Jon recommends taking pancreatic enzymes (which include proteases) with every meal. I have HIV and am on a HAART regimen that includes Protease Inhibitors. Are we talking about the same thing here? Would it not be detrimental to my HAART regimen to take an enzyme with something that the medications work to inhibit?
Actually, I recommend taking digestive enzymes (which include proteases) with meals, and a systemic proteolytic enzyme formula between meals, which is slightly different. It is important to use precise wording here, because it actually matters.
Proteolytic enzymes, or protease is an overall descriptive term to describe the myriad of enzymes that work on proteins. Most proteases are very specific, and work on very specific bio-chemical reactions. In other words, protease, depending on how it’s used, can be either an overall or a specific term.
For example, currently, there are five HIV protease inhibitors approved by FDA for the treatment of HIV infection. These medications work at the final stage of viral replication and work to prevent HIV from making new copies of itself by interfering with the HIV protease enzyme (a very specific protease enzyme). As a result, the new copies of HIV are not able to infect new cells.

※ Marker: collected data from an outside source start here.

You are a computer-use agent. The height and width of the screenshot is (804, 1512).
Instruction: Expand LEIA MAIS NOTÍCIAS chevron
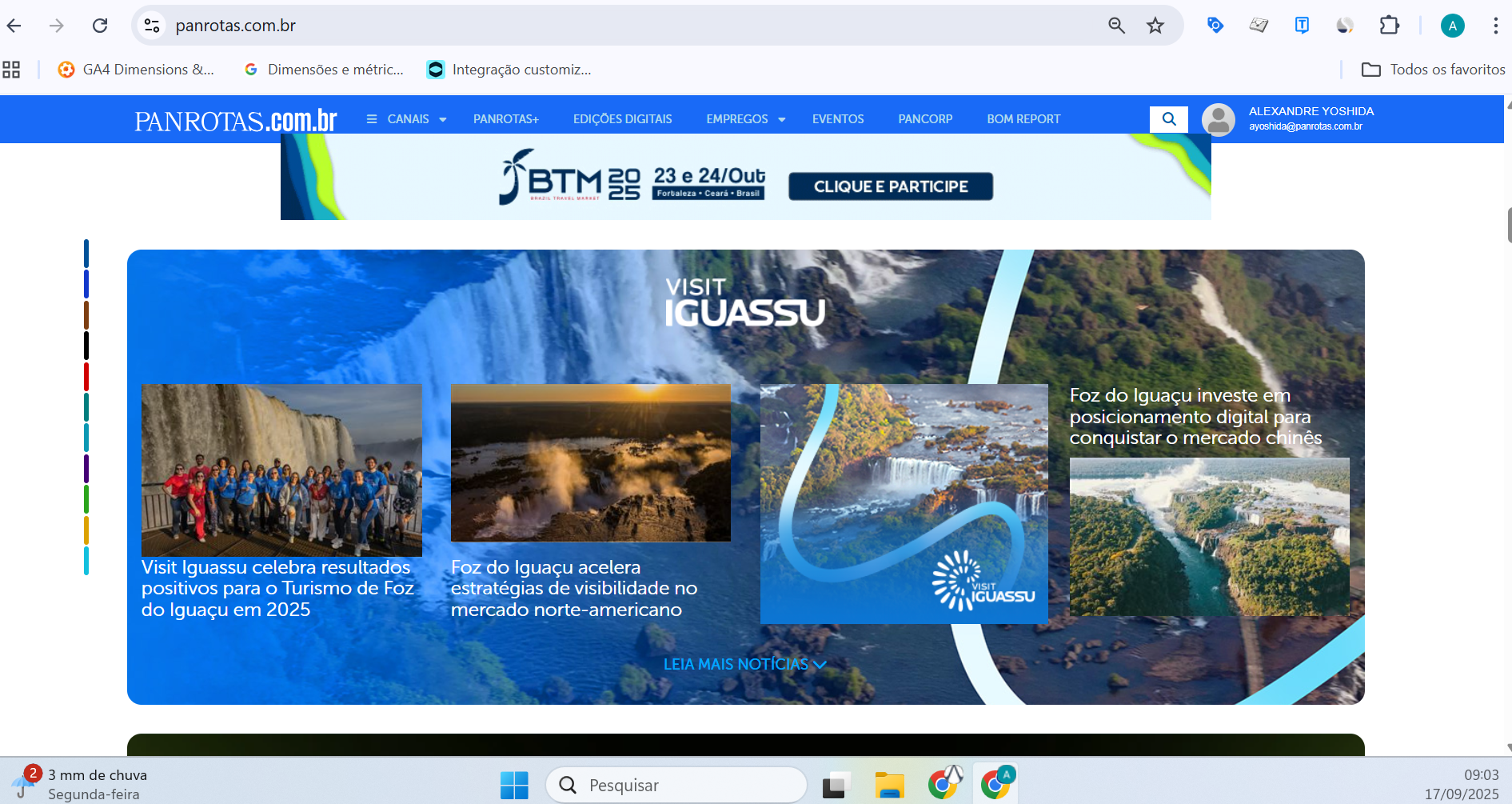tap(820, 665)
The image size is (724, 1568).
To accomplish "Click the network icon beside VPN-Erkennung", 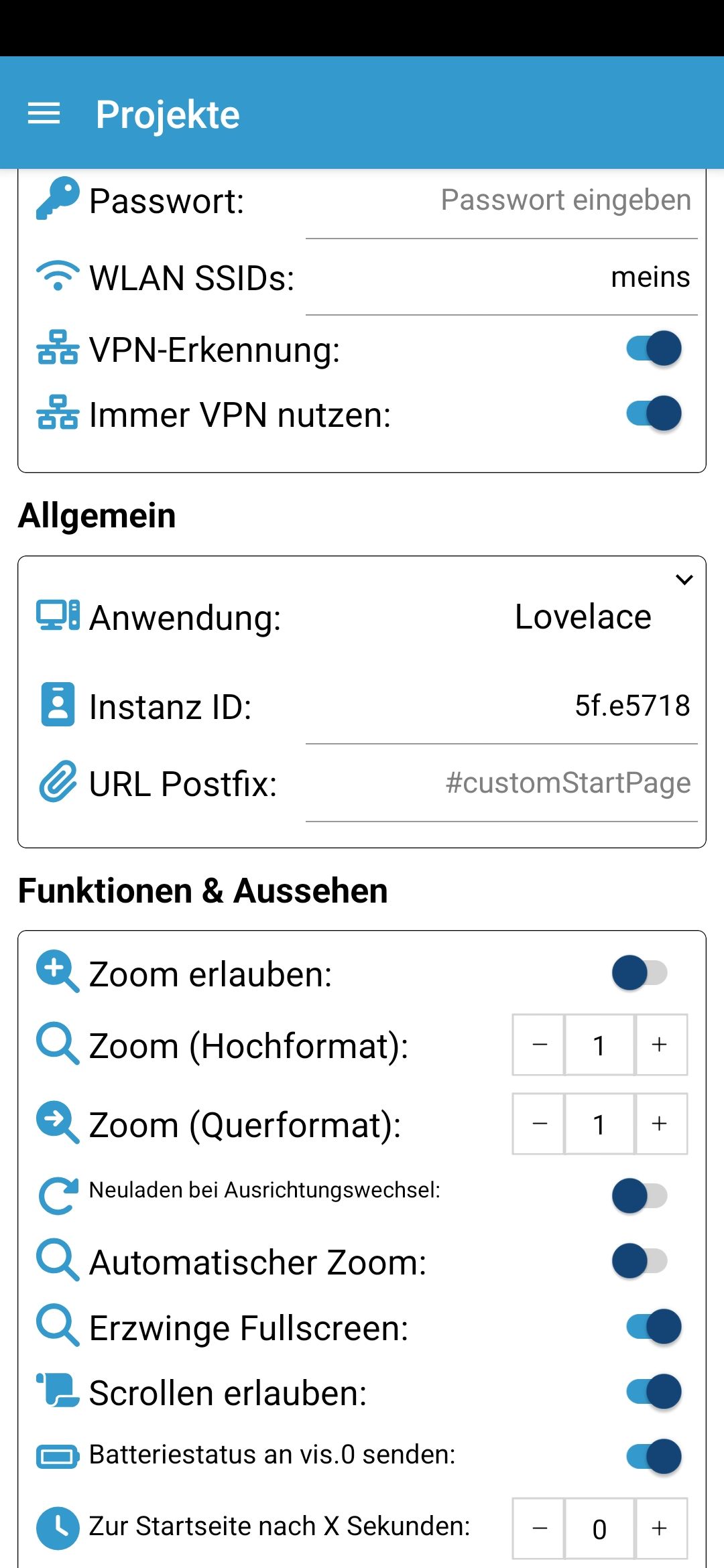I will 58,348.
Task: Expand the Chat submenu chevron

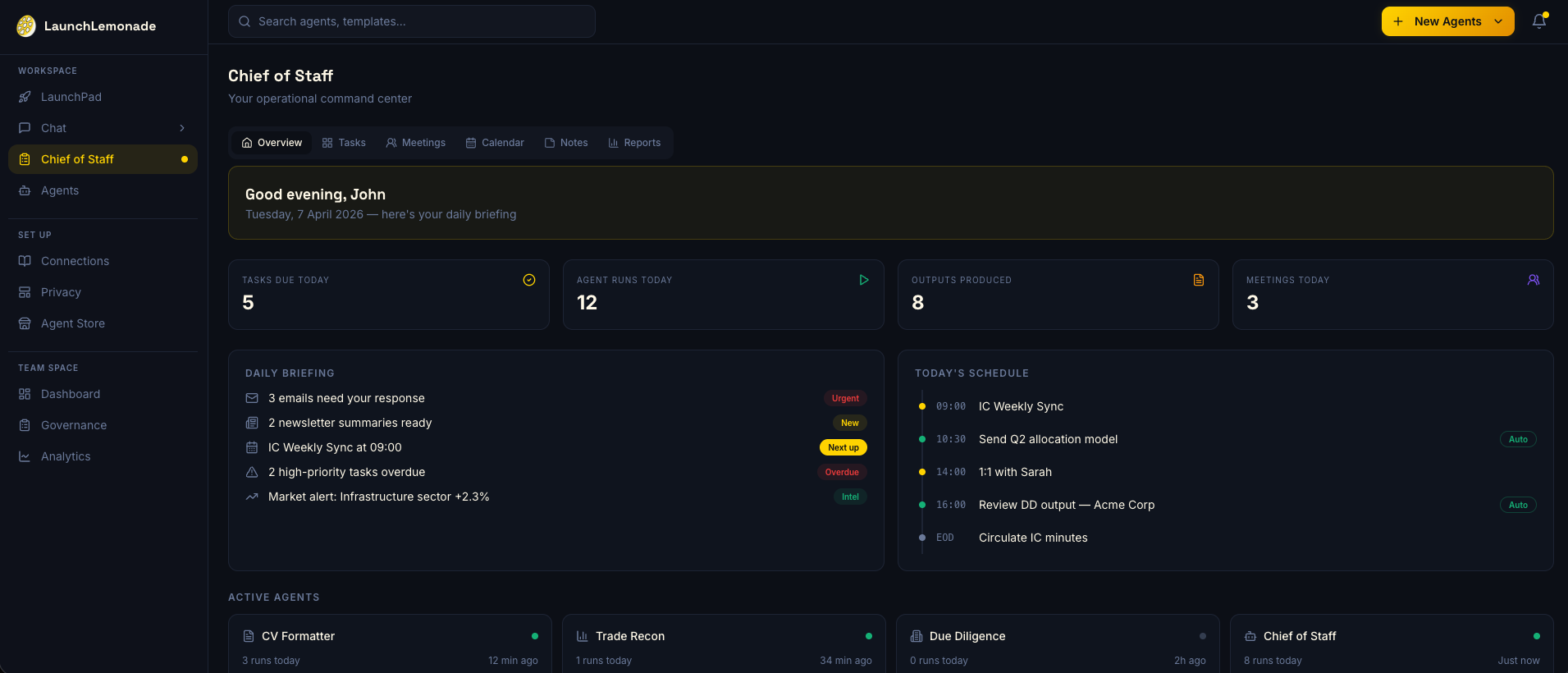Action: click(182, 128)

The digestive and systemic proteolytic enzymes that I recommend are not related to the HIV protease enzyme – other than the fact that they too work on proteins. But absolutely, check with your doctor before adding any supplements to your HAART regimen.
Maybe this will help. Protease is a bit like the word transportation. Under that overall term, we have everything from walking to driving to sky-diving to “beaming” in Star Trek – sharing only one thing in common: they get you from here to there, but through entirely different means.